- Born: August 28, 1936 Cedar Falls, Iowa, U.S.
- Died: May 12, 2023 (aged 86) Waterloo, Iowa, U.S.
- Education: Wartburg College
- Occupation: MLB umpire
- Years active: 1969–1998
- Spouse: Gayle Price
- Children: 3

= Don Denkinger =

American baseball umpire (1936–2023)

Donald Anton Denkinger (/ˈdɛŋkᵻŋgər/; August 28, 1936 – May 12, 2023) was an American umpire in Major League Baseball (MLB) who worked in the American League (AL) from 1969 to 1998. Denkinger wore uniform number 11, when the AL adopted uniform numbers in 1980. He is best remembered for an incorrect safe call he made at first base in Game 6 of the 1985 World Series, which came to be known as The Call.

==Personal life==
Denkinger was born in Cedar Falls, Iowa, in 1936. He and his wife, Gayle Price, had three daughters, Darcel Nikolajsen, Denise Hanson, and Dana Kelly. Denkinger died at a hospice facility in Waterloo, Iowa, on May 12, 2023, at the age of 86.

==Career==
Denkinger attended Wartburg College, where he was on the wrestling team. After serving in the Army from 1957 to 1959, he began umpiring in the Alabama–Florida League in 1960, joined the AL staff in April 1969, and became an AL crew chief in 1977. In 1975, Denkinger was one of the first American League umpires to switch from the outside chest protector to the inside chest protector, which was used in the National League for decades before finally being adopted in the AL in the late 1970s. All umpires who entered the AL starting in 1977 had to use the inside protector; AL umpires on staff prior to 1977 were grandfathered and could continue to use the outside protector. Denkinger's last game using the outside protector was Game 4 of the 1974 World Series.

__Challenge a__. In the records, take the part that opens with the line containing "Task: Launch the FilterZip tool" and runs through the end of the records. Give that part again with "red traffic light dot" switched to "green traffic light dot" and everything else unchanged.

__Dataset__.
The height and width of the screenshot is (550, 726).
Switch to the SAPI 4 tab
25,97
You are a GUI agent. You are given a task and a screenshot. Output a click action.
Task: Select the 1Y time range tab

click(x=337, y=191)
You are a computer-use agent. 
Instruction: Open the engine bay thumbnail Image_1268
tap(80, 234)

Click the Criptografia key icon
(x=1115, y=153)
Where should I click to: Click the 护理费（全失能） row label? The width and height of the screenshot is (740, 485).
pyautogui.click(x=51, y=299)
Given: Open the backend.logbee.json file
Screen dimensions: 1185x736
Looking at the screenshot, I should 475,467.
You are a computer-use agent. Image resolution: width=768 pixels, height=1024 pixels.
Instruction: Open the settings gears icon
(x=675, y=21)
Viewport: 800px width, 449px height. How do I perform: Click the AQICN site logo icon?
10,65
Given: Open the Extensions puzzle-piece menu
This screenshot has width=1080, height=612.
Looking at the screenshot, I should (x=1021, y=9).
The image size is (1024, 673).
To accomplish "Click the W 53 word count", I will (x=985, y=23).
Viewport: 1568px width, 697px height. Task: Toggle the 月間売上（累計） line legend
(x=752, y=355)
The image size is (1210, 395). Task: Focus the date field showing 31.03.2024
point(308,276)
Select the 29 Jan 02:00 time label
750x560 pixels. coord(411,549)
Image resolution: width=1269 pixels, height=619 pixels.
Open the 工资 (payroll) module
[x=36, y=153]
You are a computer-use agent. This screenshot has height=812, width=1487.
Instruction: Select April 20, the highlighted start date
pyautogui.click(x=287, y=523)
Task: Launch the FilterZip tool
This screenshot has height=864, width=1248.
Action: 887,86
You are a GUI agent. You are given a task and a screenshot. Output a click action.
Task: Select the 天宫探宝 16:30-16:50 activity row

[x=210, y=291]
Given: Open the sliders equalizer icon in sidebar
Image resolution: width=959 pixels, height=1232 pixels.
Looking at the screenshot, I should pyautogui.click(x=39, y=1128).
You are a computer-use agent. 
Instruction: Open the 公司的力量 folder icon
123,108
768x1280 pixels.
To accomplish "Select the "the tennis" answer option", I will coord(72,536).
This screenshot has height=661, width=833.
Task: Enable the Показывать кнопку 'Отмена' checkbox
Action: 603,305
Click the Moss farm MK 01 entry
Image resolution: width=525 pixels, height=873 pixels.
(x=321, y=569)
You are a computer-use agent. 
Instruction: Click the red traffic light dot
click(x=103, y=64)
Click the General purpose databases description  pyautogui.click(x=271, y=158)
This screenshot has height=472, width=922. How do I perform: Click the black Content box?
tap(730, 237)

__Challenge b__. Reproduce the whole Don Denkinger text word for word.

__Task result a__.
Task: Launch the FilterZip tool
This screenshot has height=864, width=1248.
Action: 887,86
You are a GUI agent. You are given a task and a screenshot. Output a click action.
Task: Select the 天宫探宝 16:30-16:50 activity row

[x=210, y=291]
Given: Open the sliders equalizer icon in sidebar
Image resolution: width=959 pixels, height=1232 pixels.
Looking at the screenshot, I should pyautogui.click(x=39, y=1128).
You are a computer-use agent. 
Instruction: Open the 公司的力量 folder icon
123,108
768x1280 pixels.
To accomplish "Select the "the tennis" answer option", I will coord(72,536).
This screenshot has height=661, width=833.
Task: Enable the Показывать кнопку 'Отмена' checkbox
Action: 603,305
Click the Moss farm MK 01 entry
Image resolution: width=525 pixels, height=873 pixels.
(x=321, y=569)
You are a computer-use agent. 
Instruction: Click the green traffic light dot
click(x=103, y=64)
Click the General purpose databases description  pyautogui.click(x=271, y=158)
This screenshot has height=472, width=922. How do I perform: Click the black Content box?
tap(730, 237)

__Task result b__.
- Born: August 28, 1936 Cedar Falls, Iowa, U.S.
- Died: May 12, 2023 (aged 86) Waterloo, Iowa, U.S.
- Education: Wartburg College
- Occupation: MLB umpire
- Years active: 1969–1998
- Spouse: Gayle Price
- Children: 3

= Don Denkinger =

American baseball umpire (1936–2023)

Donald Anton Denkinger (/ˈdɛŋkᵻŋgər/; August 28, 1936 – May 12, 2023) was an American umpire in Major League Baseball (MLB) who worked in the American League (AL) from 1969 to 1998. Denkinger wore uniform number 11, when the AL adopted uniform numbers in 1980. He is best remembered for an incorrect safe call he made at first base in Game 6 of the 1985 World Series, which came to be known as The Call.

==Personal life==
Denkinger was born in Cedar Falls, Iowa, in 1936. He and his wife, Gayle Price, had three daughters, Darcel Nikolajsen, Denise Hanson, and Dana Kelly. Denkinger died at a hospice facility in Waterloo, Iowa, on May 12, 2023, at the age of 86.

==Career==
Denkinger attended Wartburg College, where he was on the wrestling team. After serving in the Army from 1957 to 1959, he began umpiring in the Alabama–Florida League in 1960, joined the AL staff in April 1969, and became an AL crew chief in 1977. In 1975, Denkinger was one of the first American League umpires to switch from the outside chest protector to the inside chest protector, which was used in the National League for decades before finally being adopted in the AL in the late 1970s. All umpires who entered the AL starting in 1977 had to use the inside protector; AL umpires on staff prior to 1977 were grandfathered and could continue to use the outside protector. Denkinger's last game using the outside protector was Game 4 of the 1974 World Series.